Our results indicated that there were at least twice as many children with HFASD missed (n = 8) as those detected (n = 16) at screening, which is consistent with Kleinman et al. (2008). In general, parents seem to be unaware of reduced social development in their child with HFASD. However, there is the possibility that these missed children show a different developmental trajectory in the very early years from that of the detected children.
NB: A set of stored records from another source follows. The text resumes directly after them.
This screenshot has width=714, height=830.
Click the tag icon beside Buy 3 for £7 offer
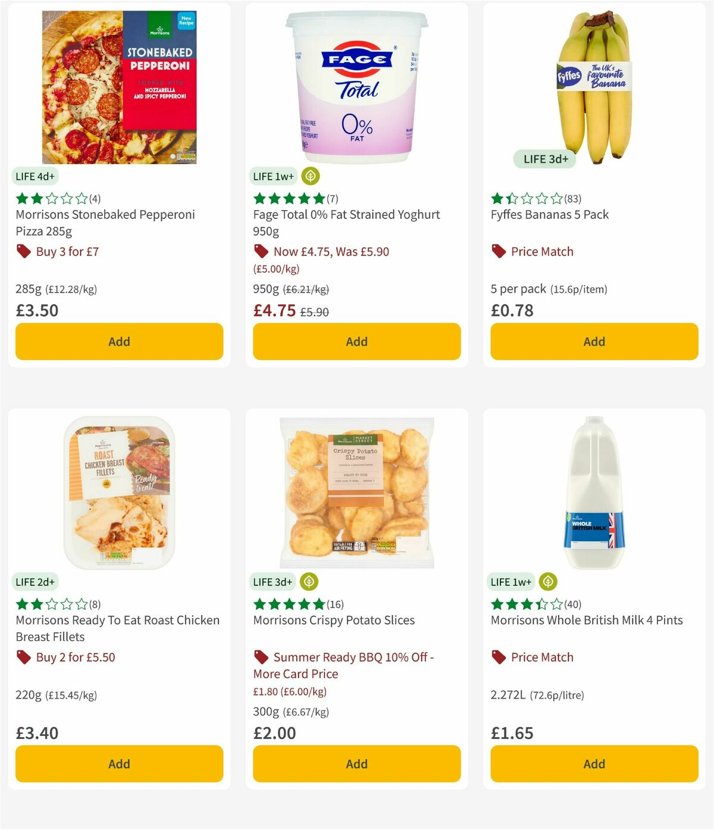pyautogui.click(x=24, y=251)
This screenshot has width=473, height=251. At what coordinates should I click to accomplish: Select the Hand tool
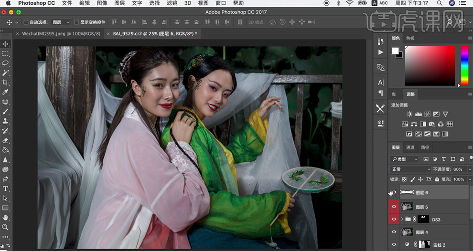[x=5, y=218]
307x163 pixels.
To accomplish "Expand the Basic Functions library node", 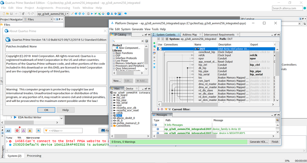I will pos(114,53).
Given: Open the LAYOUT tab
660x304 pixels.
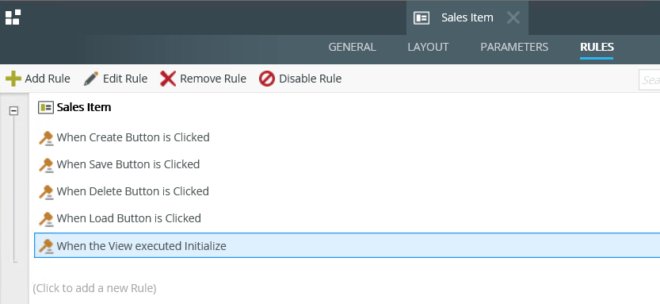Looking at the screenshot, I should click(428, 47).

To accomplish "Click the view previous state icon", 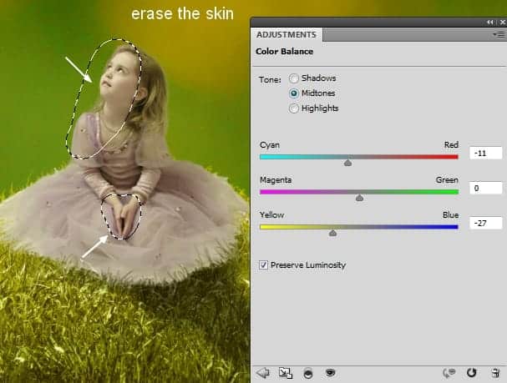I will pos(449,373).
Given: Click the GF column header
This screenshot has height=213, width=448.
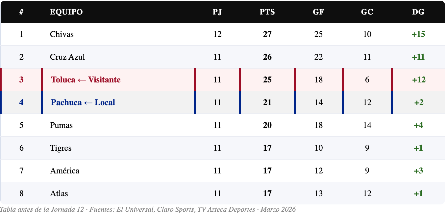Looking at the screenshot, I should pos(318,12).
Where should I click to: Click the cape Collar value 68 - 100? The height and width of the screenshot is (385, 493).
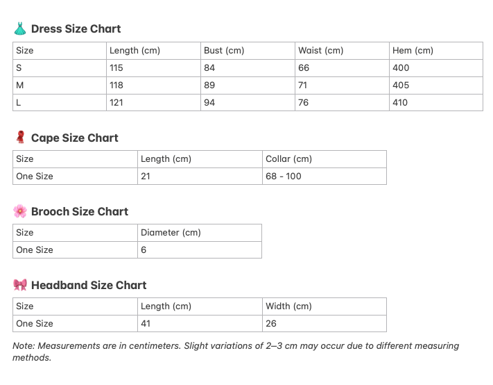point(284,176)
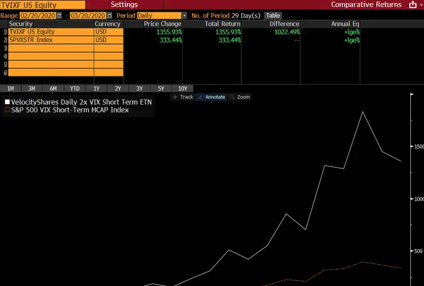The width and height of the screenshot is (424, 286).
Task: Click the empty third security row
Action: pyautogui.click(x=50, y=47)
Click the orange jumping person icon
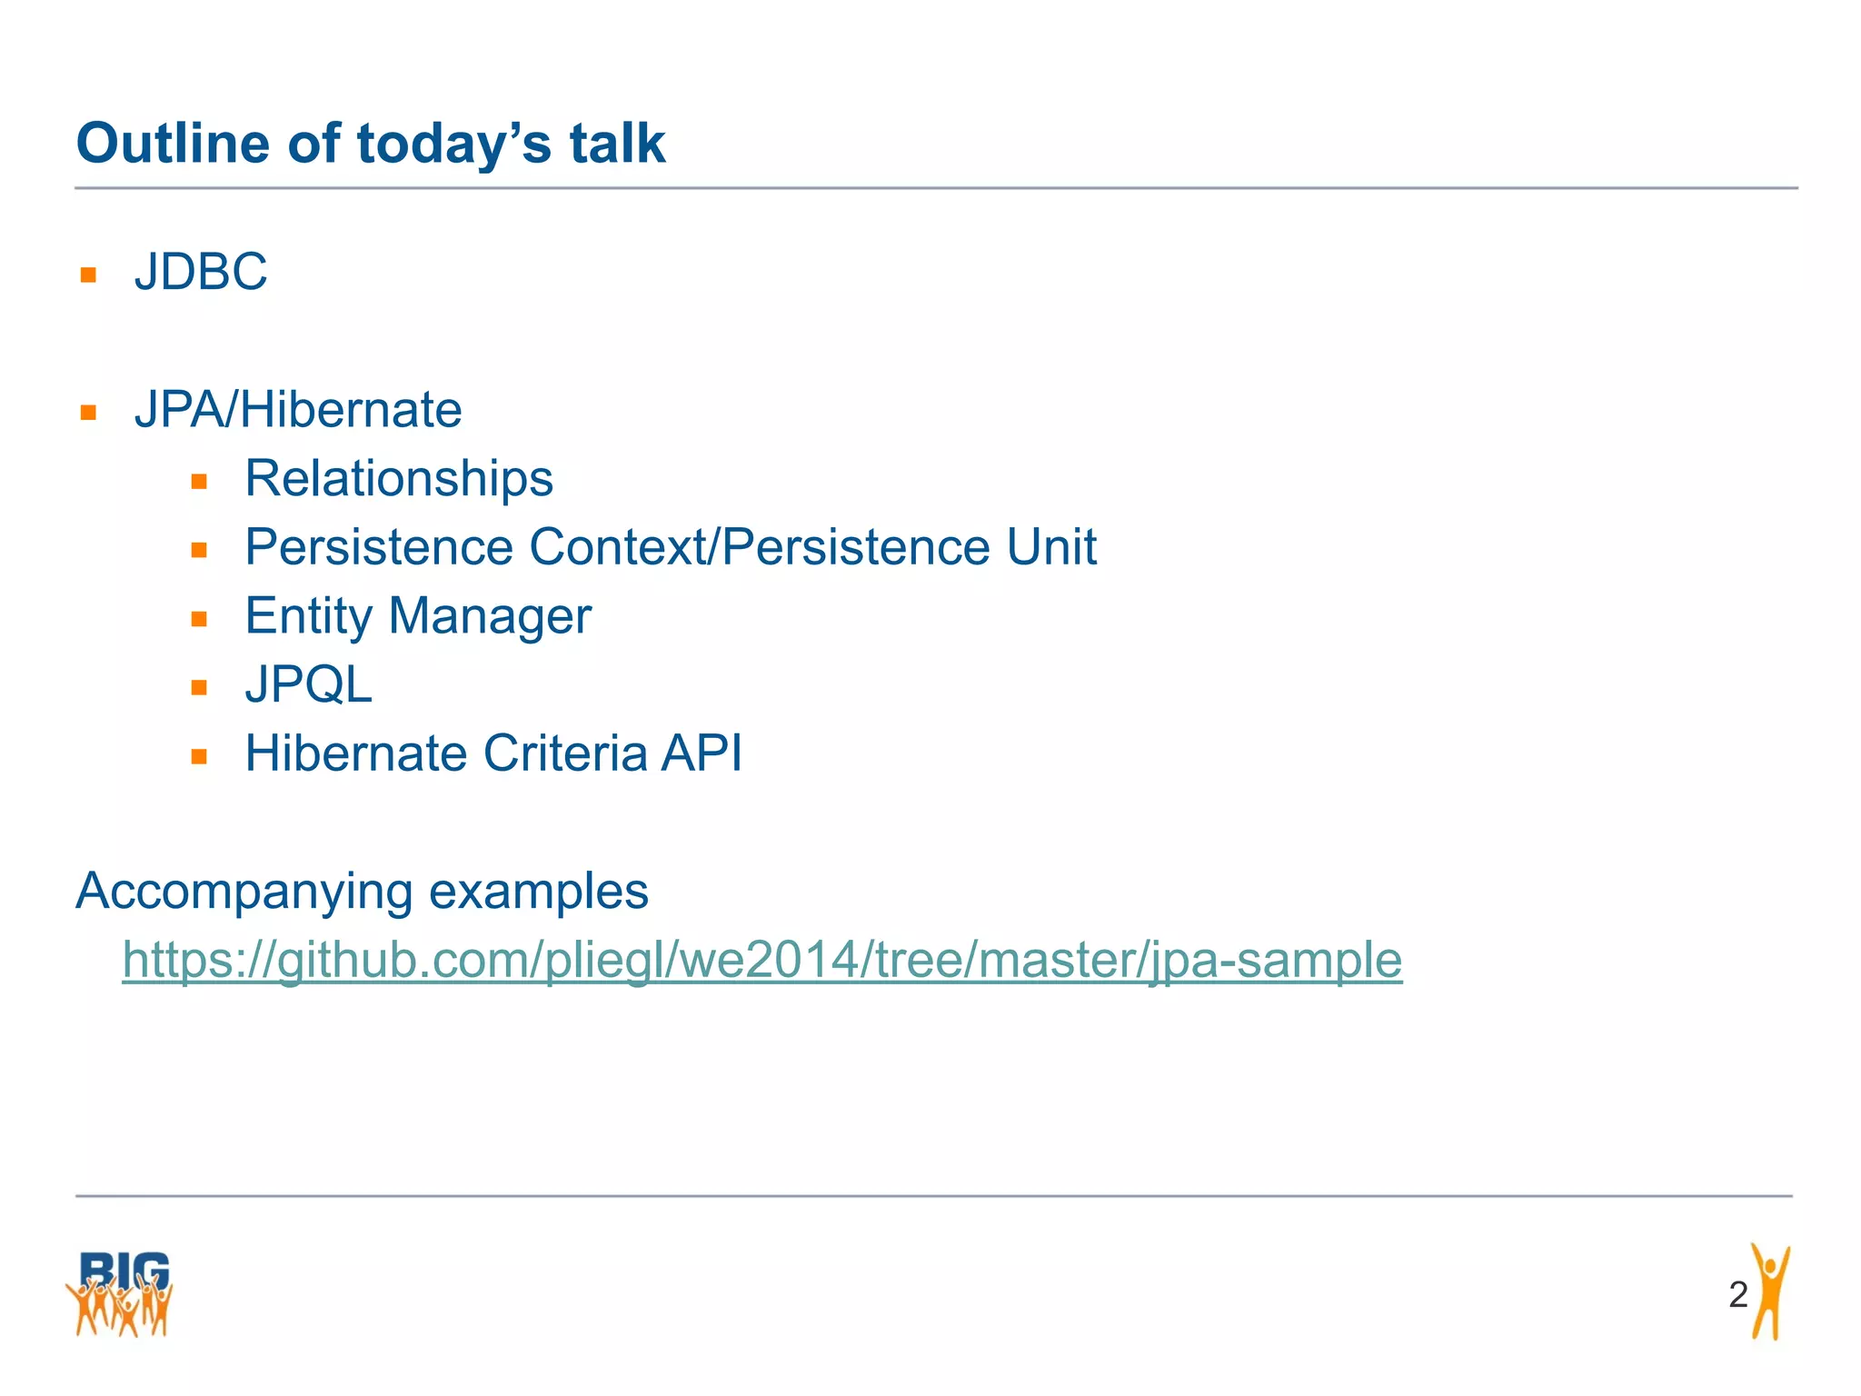Viewport: 1861px width, 1396px height. pyautogui.click(x=1770, y=1291)
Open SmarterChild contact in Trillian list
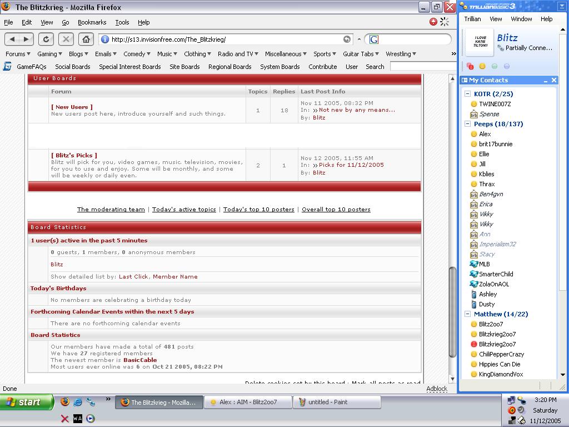This screenshot has height=427, width=569. click(496, 274)
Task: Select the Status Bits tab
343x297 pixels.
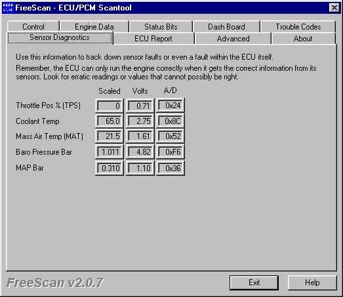Action: (x=161, y=27)
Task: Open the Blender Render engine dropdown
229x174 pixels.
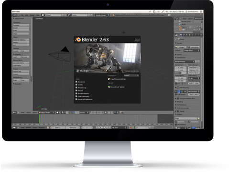Action: pyautogui.click(x=102, y=15)
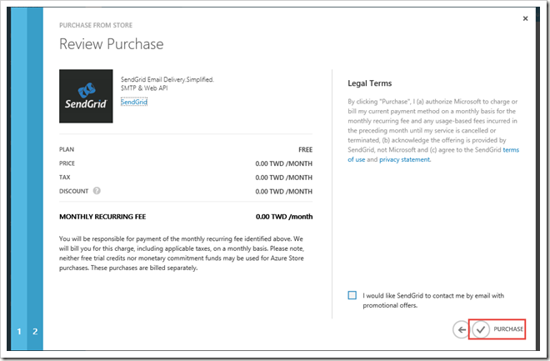Image resolution: width=550 pixels, height=361 pixels.
Task: Select the Monthly Recurring Fee label
Action: pyautogui.click(x=103, y=217)
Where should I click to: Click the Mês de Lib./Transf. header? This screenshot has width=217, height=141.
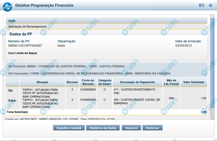click(171, 82)
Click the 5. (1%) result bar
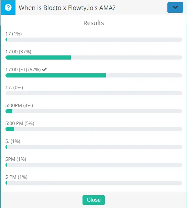Image resolution: width=187 pixels, height=208 pixels. (94, 147)
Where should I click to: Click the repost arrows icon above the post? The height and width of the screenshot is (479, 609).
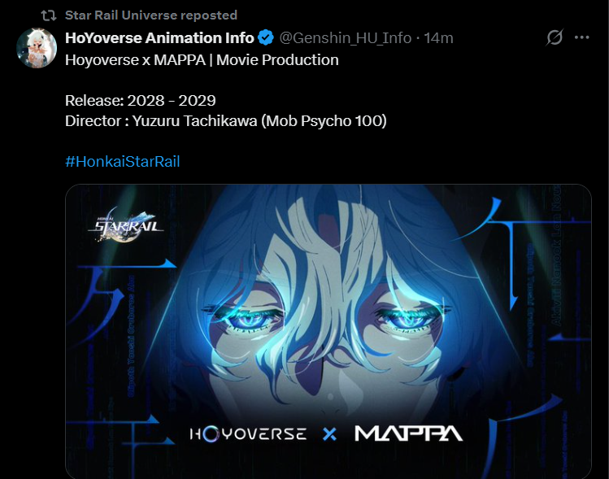(49, 15)
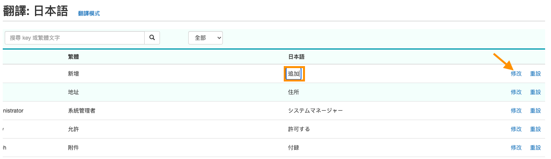The width and height of the screenshot is (551, 159).
Task: Click 重設 for the 附件 row
Action: click(x=535, y=148)
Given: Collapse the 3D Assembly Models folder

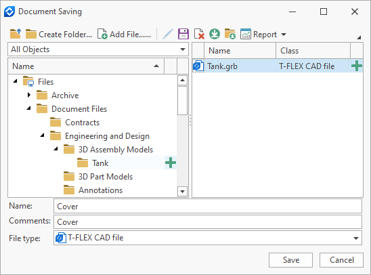Looking at the screenshot, I should (x=56, y=149).
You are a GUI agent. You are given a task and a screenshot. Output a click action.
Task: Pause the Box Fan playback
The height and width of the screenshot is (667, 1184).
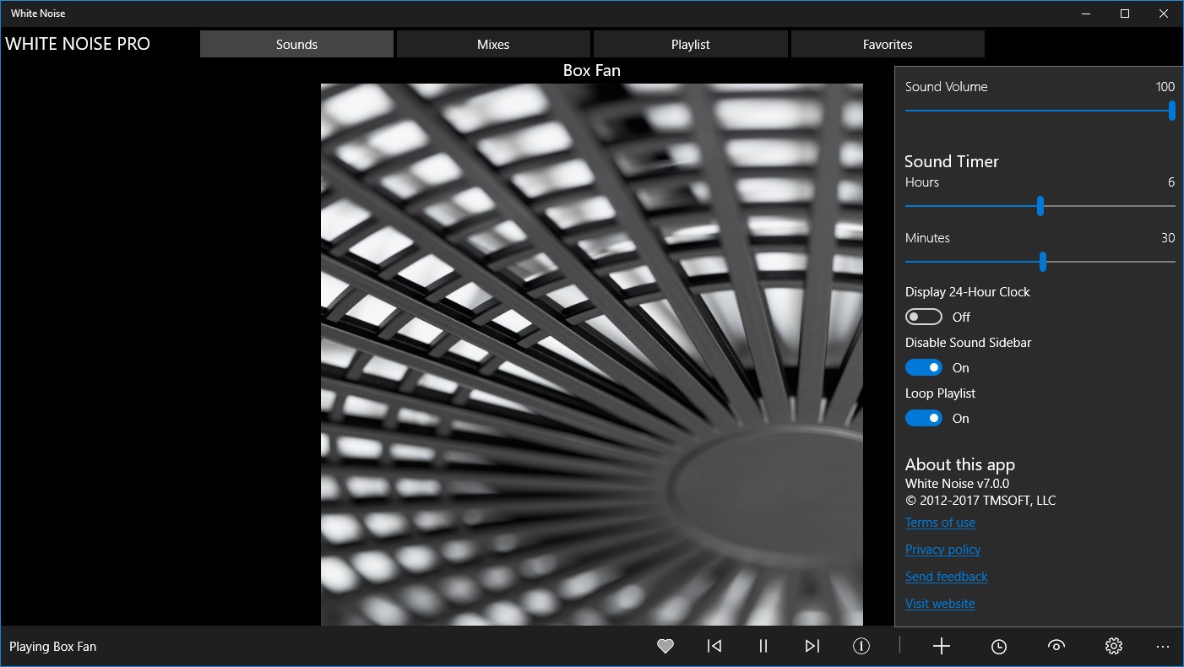click(x=763, y=646)
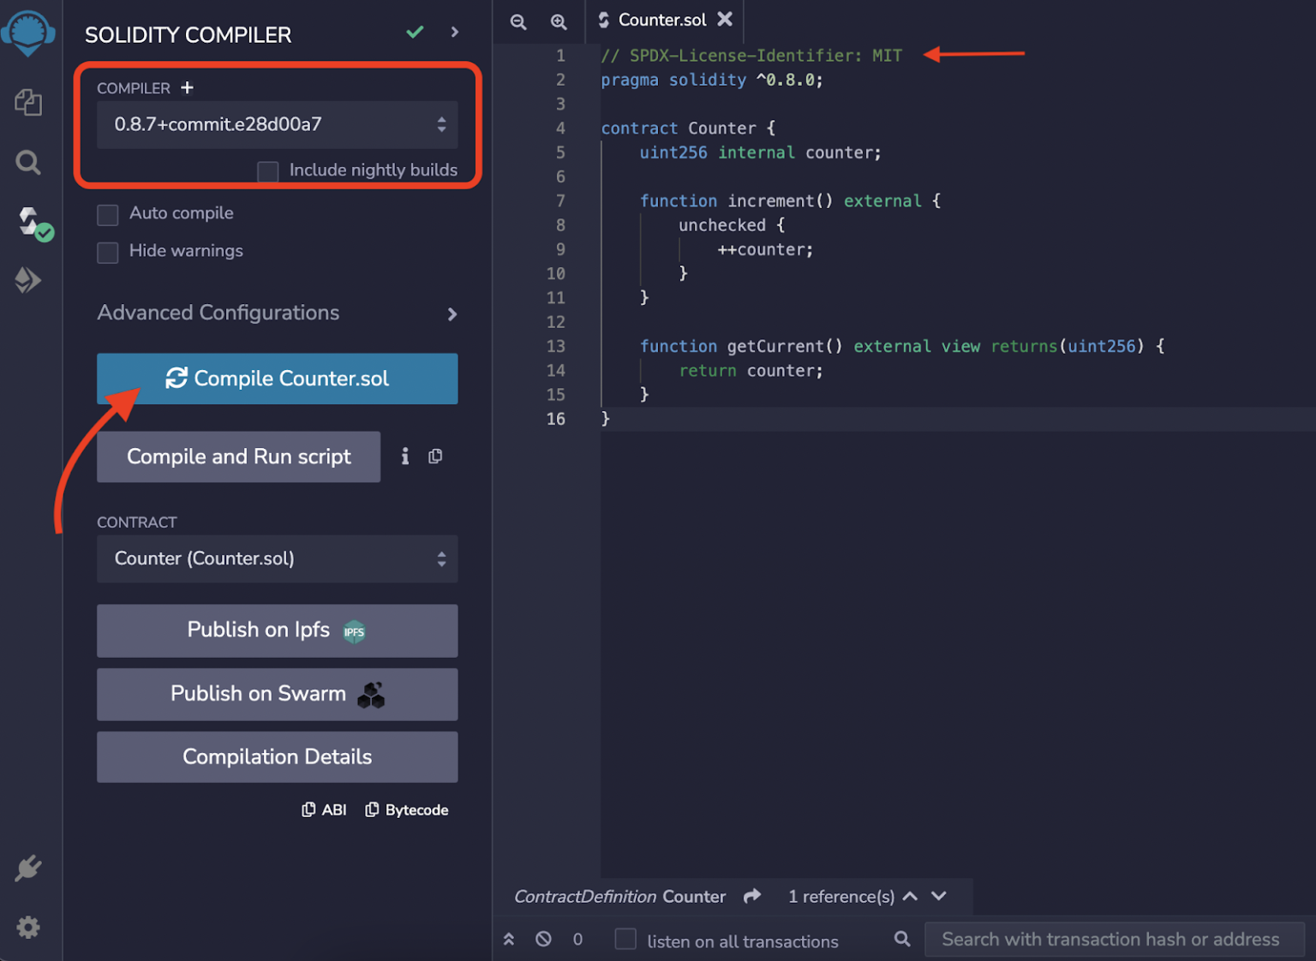Enable Auto compile

(107, 215)
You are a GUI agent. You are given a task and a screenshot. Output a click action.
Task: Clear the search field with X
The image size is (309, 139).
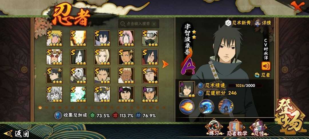tap(154, 24)
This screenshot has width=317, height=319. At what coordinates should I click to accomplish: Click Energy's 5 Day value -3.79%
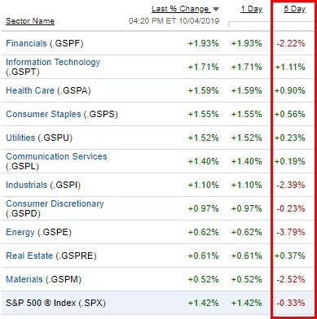click(291, 232)
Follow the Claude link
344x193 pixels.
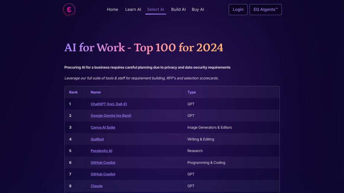click(x=96, y=186)
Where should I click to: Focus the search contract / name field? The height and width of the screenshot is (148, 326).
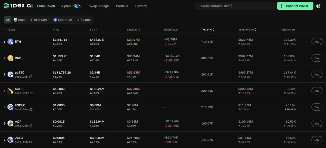[235, 6]
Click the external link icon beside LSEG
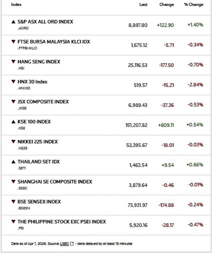The width and height of the screenshot is (213, 255). pyautogui.click(x=72, y=243)
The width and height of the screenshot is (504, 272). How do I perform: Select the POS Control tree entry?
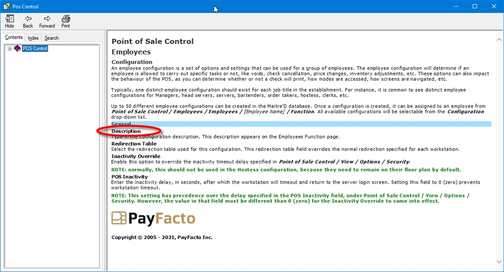tap(35, 49)
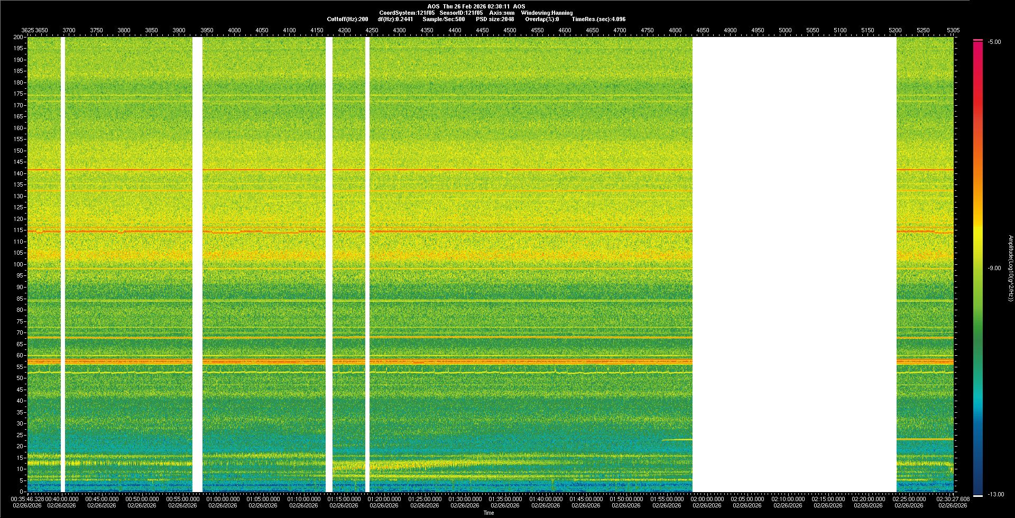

Many clinicians will likely be concerned at the high screen-positive rate at the first stage of screening (17 %) because parents of children who were incorrectly suspected of having ASD might suffer unnecessary distress. This high rate might be related to the high attrition rate of 39 % (124/319) between the two stages. Since we could not systematically investigate the attrition group (the non-responders), details of the referral pattern for children with ASD who were screen positive at the first stage but who were later missed are not clear in this study. If we raise the first-stage screening threshold to approach the original one (any 3 from the total 23 or any 2 from the critical set criteria), this reduces screen positive cases (n = 39), and as a result slightly increases the PPV from 0.455 up to 0.462 (18/39) but also reduces the sensitivity from 0.476 up to 0.439. Closer inspection reveals that mothers of the majority of the false-positive children actually had been concerned about their child-rearing by age 3, and through evaluations, several children were confirmed to have problems in either cognitive, language, social, or motor domains even though the symptoms did not meet the diagnostic criteria for ASD. These findings could suggest that the false-positive cases in our study might have neurodevelopmental symptoms that extend beyond those of ASD, which are in common with those seen in many children referred to clinics (Gillberg 2010). Following this thought further, the M-CHAT screening at 18 months may be sensitive to children with mild but overlapping neurodevelopmental problems in multiple domains to some degree. This issue should be investigated in future studies using a comprehensive neurodevelopmental assessment tool.

Two major limitations exist in the current study. First, although efforts were made in cooperation with local day nurseries and clinicians to identify missed screen-positive and ASD-suspected screen-negative cases, the attrition rate was high and community-based developmental surveillance was not then sufficient in itself to monitor all children. The final diagnosis of 17 ASD cases was made based on such indirect information. There is also the possibility that we missed a subset of children with ASD, particularly those with milder autistic symptoms, average intelligence, or girls, for whom diagnosis of ASD tends to be delayed (Mandell et al. 2005; Shattuck et al. 2009). As a result, the sensitivity and specificity of the M-CHAT-JV that we calculated based on these results can only be considered estimates of their upper bounds. Second, although various standardized instruments were used for case ascertainment of strictly defined ASD cases, the most standard ones such as the ADOS and ADI-R were not available in Japan at the beginning of this study. The total prevalence rate in our study is similar to the latest figure available from a study using strict scientific methodology (Charman et al. 2002), which indicates the quality of case ascertainment in our study.

In summary, two-stage autism-specific screening using the M-CHAT with some modification of the threshold could effectively identify Japanese children with ASD, even HFASD. We would like to emphasize that not only screening but also continual community-based developmental surveillance is necessary for detecting children with ASD. Such enhancement of multidisciplinary community assessment should result in promoting the development of children with ASD and improve their quality of life (Kamio et al. 2013).